◆ **ACTIVITY**: Find the line with "Task: Open the help question mark menu" in the entries below, then output every line from it down to the line with "How do I perform: Open", exactly and with no pictures.

----------------

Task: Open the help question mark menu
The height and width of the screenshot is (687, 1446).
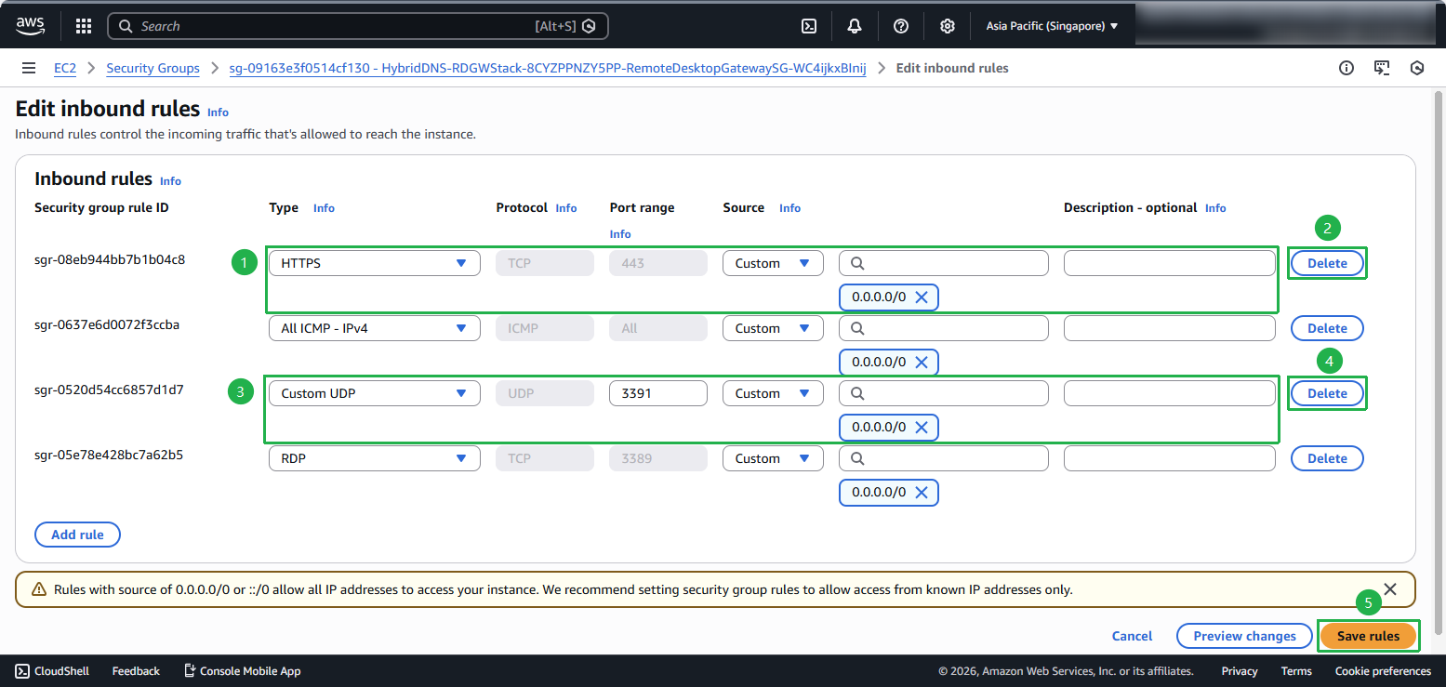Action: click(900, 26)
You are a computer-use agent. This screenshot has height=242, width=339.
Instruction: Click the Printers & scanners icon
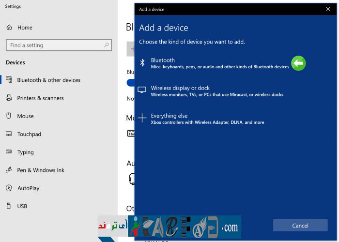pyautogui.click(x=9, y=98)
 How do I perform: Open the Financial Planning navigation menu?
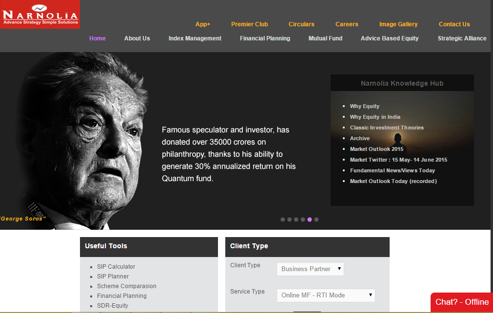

----------------

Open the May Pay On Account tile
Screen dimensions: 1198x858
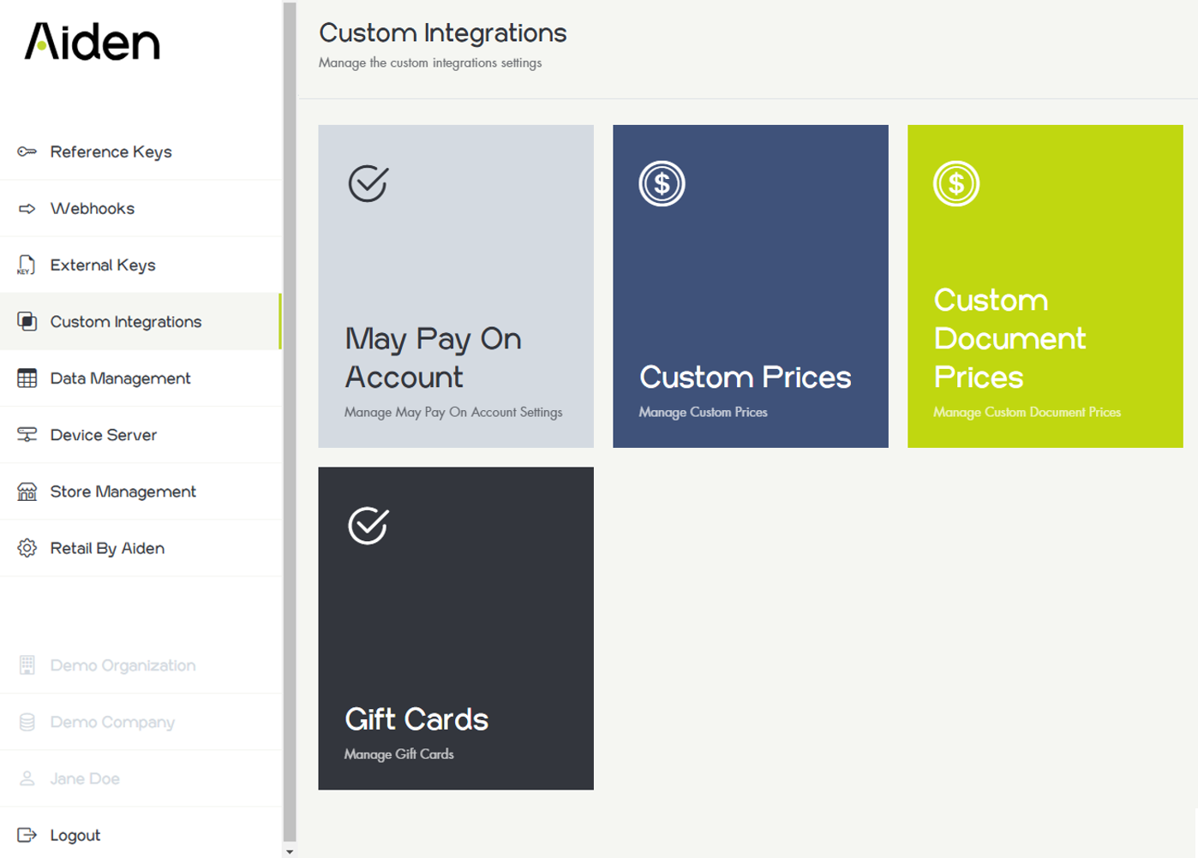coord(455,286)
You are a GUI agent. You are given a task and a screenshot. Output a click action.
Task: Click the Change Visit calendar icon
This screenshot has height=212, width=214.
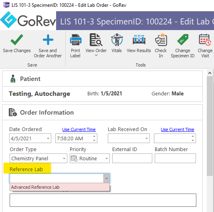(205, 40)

----------------

◆ **WRITTEN SOLUTION**:
Task: Open the help question mark menu
The height and width of the screenshot is (687, 1446).
Action: click(900, 26)
You are a computer-use agent. This screenshot has height=242, width=339.
Instruction: Click the Printers & scanners icon
pyautogui.click(x=9, y=98)
 How do I perform: Open the Financial Planning navigation menu?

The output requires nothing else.